A God-shaped hole

We were driving to my house late one night. I could feel the dull ache of my heart as Alex talked about working overseas. It was a feeling I was familiar with. At some point, I had just gotten used to it.

But when I volunteered, it would fill up. For that brief amount of time, I felt whole again. Alex and I, along with a team of college students, spent many Saturdays filling food boxes, babysitting foster kids, playing with children in Mexico and wrangling a gaggle of sassy refugee children. It helped me feel okay, when I would otherwise wrestle with an ache so deep I didn’t know what to do with.

I had never told anyone that before. Until that night. I waited for Alex to say something about how I just needed Jesus. He didn’t say that. He said he felt that same ache in his heart.

I remember what it was like to fall for him, blissfully. I had never met anyone before who made me feel so connected and understood. I trusted him, respected him. I asked him for advice. I followed his judgment. I don’t follow a man unless I like him.
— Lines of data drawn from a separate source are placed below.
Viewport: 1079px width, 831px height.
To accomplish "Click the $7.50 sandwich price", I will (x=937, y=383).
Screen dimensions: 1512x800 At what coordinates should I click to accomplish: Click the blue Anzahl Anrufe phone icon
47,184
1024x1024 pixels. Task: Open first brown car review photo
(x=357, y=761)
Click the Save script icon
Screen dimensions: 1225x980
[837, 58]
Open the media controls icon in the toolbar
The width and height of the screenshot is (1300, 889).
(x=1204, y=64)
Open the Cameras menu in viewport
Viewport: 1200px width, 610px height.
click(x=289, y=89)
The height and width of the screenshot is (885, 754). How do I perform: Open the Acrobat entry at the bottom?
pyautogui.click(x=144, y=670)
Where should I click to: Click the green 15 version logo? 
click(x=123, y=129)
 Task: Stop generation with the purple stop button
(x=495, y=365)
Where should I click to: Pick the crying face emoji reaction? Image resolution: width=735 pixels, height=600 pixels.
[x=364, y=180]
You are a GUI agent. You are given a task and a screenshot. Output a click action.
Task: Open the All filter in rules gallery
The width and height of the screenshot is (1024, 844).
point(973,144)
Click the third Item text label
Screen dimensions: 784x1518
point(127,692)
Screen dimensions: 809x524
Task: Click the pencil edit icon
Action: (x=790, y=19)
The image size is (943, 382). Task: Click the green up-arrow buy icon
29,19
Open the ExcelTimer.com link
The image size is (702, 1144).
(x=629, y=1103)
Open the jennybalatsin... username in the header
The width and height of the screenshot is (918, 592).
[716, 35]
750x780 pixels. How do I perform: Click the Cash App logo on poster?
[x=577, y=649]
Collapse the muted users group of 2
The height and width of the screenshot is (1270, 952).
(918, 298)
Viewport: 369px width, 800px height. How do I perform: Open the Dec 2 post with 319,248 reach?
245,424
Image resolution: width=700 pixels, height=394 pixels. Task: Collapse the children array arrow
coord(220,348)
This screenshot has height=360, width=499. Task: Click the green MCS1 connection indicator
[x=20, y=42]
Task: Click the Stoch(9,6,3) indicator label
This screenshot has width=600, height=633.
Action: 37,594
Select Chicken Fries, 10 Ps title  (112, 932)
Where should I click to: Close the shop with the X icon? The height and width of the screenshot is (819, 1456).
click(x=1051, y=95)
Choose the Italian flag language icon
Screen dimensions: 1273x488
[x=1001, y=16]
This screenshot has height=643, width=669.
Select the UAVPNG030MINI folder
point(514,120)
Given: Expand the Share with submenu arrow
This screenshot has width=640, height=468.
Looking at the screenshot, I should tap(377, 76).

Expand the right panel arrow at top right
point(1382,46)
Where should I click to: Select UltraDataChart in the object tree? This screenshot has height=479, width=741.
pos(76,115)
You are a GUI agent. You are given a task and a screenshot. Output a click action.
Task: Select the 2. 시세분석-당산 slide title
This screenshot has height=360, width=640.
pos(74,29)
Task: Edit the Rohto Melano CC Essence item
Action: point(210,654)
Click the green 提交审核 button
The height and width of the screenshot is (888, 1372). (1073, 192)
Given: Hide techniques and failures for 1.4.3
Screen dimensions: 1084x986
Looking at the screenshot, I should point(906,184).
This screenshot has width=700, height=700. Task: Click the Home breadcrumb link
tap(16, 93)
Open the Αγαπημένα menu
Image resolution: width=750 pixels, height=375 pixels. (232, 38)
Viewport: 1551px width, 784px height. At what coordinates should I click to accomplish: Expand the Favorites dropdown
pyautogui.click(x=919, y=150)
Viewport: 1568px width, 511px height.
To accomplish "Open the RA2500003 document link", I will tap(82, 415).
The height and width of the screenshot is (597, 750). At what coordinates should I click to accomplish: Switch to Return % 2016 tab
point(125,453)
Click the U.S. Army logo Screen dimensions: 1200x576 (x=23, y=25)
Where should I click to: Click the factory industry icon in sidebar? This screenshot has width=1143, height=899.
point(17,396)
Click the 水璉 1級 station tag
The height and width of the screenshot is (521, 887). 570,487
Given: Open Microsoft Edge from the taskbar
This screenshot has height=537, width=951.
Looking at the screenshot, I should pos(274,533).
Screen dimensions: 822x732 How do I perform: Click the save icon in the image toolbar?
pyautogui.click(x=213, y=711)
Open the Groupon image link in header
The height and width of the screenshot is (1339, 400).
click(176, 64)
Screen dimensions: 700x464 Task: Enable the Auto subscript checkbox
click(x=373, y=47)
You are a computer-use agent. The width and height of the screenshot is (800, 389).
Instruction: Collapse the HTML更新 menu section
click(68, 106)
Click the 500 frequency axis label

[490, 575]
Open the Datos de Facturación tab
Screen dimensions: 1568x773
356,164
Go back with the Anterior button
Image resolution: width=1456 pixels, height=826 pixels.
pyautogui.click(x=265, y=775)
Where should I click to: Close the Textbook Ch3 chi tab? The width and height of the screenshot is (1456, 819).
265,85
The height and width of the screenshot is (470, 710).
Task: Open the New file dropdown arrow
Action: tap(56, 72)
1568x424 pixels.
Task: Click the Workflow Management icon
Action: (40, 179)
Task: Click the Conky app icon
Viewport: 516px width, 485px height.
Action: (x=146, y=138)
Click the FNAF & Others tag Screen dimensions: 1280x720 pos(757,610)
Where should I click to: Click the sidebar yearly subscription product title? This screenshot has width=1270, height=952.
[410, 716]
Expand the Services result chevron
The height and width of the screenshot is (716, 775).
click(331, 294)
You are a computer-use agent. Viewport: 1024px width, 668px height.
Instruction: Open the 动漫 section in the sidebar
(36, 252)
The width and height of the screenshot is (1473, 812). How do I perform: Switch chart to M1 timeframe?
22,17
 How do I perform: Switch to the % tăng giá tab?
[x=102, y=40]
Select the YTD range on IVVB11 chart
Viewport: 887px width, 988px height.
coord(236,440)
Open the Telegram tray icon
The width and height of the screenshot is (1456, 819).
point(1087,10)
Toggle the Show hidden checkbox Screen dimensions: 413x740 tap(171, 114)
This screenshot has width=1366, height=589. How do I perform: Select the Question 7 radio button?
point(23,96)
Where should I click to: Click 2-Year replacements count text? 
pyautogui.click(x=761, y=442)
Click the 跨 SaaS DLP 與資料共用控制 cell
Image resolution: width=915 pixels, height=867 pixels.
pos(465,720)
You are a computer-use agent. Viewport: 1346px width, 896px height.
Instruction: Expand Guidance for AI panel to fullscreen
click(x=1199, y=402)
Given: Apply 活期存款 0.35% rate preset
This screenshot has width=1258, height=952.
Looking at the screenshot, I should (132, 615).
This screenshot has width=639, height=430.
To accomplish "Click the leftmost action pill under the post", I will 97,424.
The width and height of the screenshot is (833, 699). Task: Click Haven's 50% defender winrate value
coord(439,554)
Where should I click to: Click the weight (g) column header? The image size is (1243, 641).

I’m simple in that way. So when he suggested that I go on a mission trip to Ireland, I obliged. Soon, we discovered he would be going too.

I was ecstatic.

Now, I won’t lie. That trip was awful for a lot of reasons but there were moments where God counseled me through the missionary family we stayed with. I saw what my life could be. I saw this quiet, powerful life on mission. I saw dirty dishes and old clothes. We ate expired food too precious to throw out and warmed ourselves by a portable stove.

My mind goes back to the church we visited, housed in a storage unit with no electricity in the middle of nowhere.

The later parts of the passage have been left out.